The Nine Circles ov… Clutch


Hailing from Maryland, Clutch has been around since 1991 and has amassed ten full lengths, five live albums, two compilations, five EP’s and two video albums. Quite the discography but really to no surprise as the band is, and always has been, a collective workhorse complete with touring schedules that would make anyone’s head spin. With their eleventh full length a mere two weeks and change away, now is as good a time as any to give them some love with this edition of The Nine Circles ov… that focuses on their studio albums.

“A Shogun Named Marcus” (from Transnational Speedway League: Anthems, Anecdotes & Undeniable Truths, 1993)

The lead off track from their full length debut is akin to a freight train with the unrelenting riffs, marching cadence drumming, and Neil Fallon growling his vocal lines. This isn’t the fastest track the band has done but it is among the heaviest and is extremely catchy which always has been a Clutch signature.

“Profits Of Doom” (from Blast Tyrant, 2004)

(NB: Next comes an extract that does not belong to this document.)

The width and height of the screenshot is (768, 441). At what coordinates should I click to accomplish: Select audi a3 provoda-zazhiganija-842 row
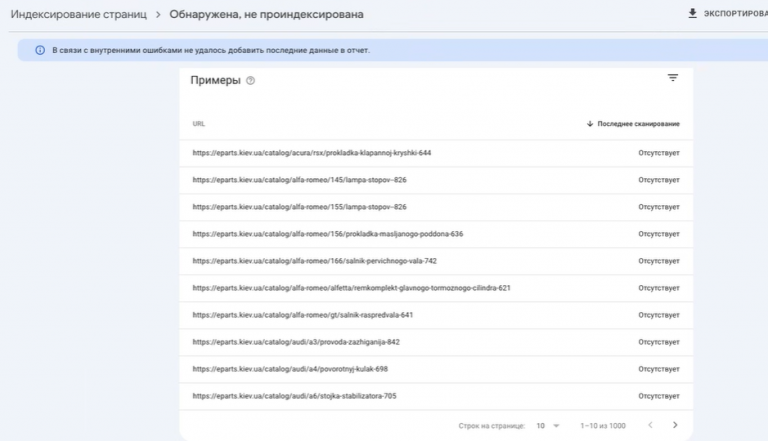(436, 342)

This is one of my favorite Clutch albums for a lot of reasons but this track sums up why. Starting with a syrupy bass line then sinking into a spaced out guitar riff, followed by Neil spitting some of his trademark lyricism and delivery that reminds you of a Sunday sermon, this one is once again catchy and an overall good time feel track.

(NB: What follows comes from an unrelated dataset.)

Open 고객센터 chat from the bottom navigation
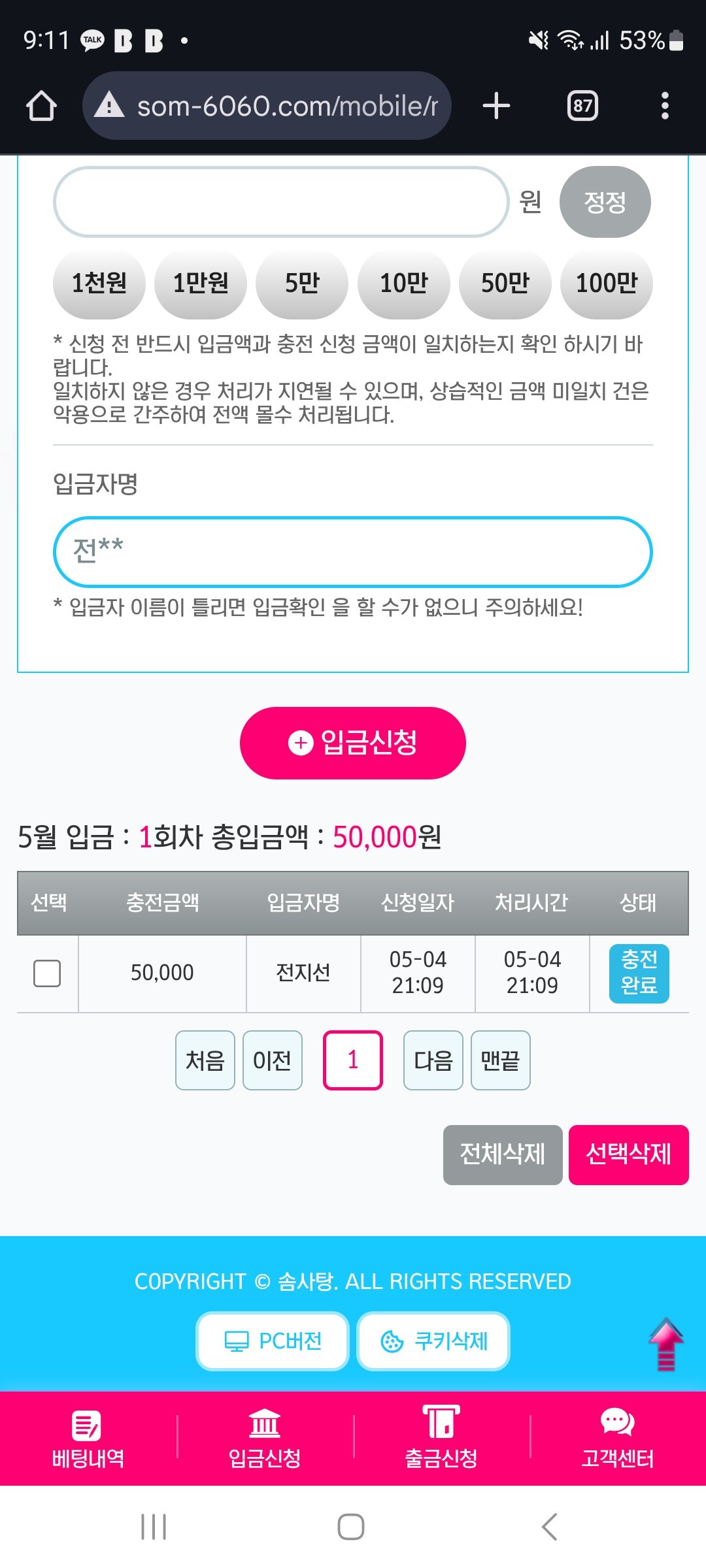This screenshot has width=706, height=1568. (x=618, y=1439)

“Tight Like That” (from Clutch, 1995)

With a simple, driving percussion line, a psychedelic rhythm section, and near crazy sounding vocals this track has always been among my top five of theirs. This is one of the first truly deep seated grooving tracks I ever heard from the band and to this day no one can do this kind of sound better. Also an immense treat in the live setting, Neil’s persona is larger than life when he gets into this one.

“Drink To The Dead” (from Pure Rock Fury, 2001)

This album is a mix of groove, melodic sensibilities, and weight. I’ve always leaned more towards their heavier tracks and this one fits the bill. Jean-Paul Gaster turns in a fantastic drum performance here, it’s the driving force throughout and loud in the mix. Otherwise, the riffs and chunky chords resemble the tone and mood of doom metal. Not the best vocal performance but when the music is this good it really doesn’t matter.

“The Incomparable Mr. Flannery” (from Robot Hive/Exodus, 2005)

Arguably one of the catchiest and most sing-along tracks in the band’s history. This one is an uptempo rock track with shout outs to REO Speedwagon, a primer grey Camaro, and rockin with Dokken just to name a few. It borrows from some of the best classic rock but with the Clutch spin. The spiraling downward riffs and piano in the background just make you want to move something. Classic Clutch.

“Eight Times Over Miss October” (from The Elephant Riders, 1998)

The senses are awakened by Neil’s screamed introduction combined with a loud guitar and heavy percussion. Sliding into a slinky shuffle with Dan Maines’ bass riffing paired with the downtuned guitar chords propel this one into stoner infinity.

“The Face” (from Earth Rocker, 2013)

Not quite as full speed ahead as the other tracks on this album and with a somber tone in the riffs, this is an album pick for me. It features one of the best choruses in recent memory, melodic gang vocals, and infectious riffs. The track also features another top notch drum performance that sounds as though there are at least two drummers in the way the cymbals are just demolished.

“Struck Down” (from Strange Cousins From The West, 2009)

Upon the release of this album, the band was on their own label, Weathermaker, with no changes in sound, however, as this track proves with its mesmerizing guitars and danceable drum lines. Neil is yet again in ‘sermon’ form throughout. With a spacey sounding middle comprised of angular drumming and fret play it’s not hard to tell the band was having fun here.

“Ghost” (from Blast Tyrant, 2004)

Like I said, this album is my favorite and “Ghost” is just another reason why. The band doesn’t do ballads but this one starts out like one. More like a western type of feel really, with an acoustic guitar and atmospheric background. Deep sounding vocals lend to the established ominous tone. Then the rock begins and is classic Clutch, from the astounding lyrical genius of Neil and the molasses thick riffs so prevalent in their work. Back and forth between quiet and loud it truly has a dark mood to it. Just another bullet on the belt for why Clutch has been a constant for me.

The Nine Circles ov Clutch on Spotify

The musicianship of the band coupled with Neil’s elite level wordplay and vocal delivery are just a couple reasons why they have been around as long as they have. If you have yet to dive into the band this will be the perfect springboard for it. May I also suggest hitting up a show. Seriously, these guys burn the house down everywhere they play. Clutch boasts damn near a perfect discography that runs the gamut of heavy, rock, jam band and just plain old balls out good time tunes that I’ve enjoyed for years, my hope is you’ll do the same.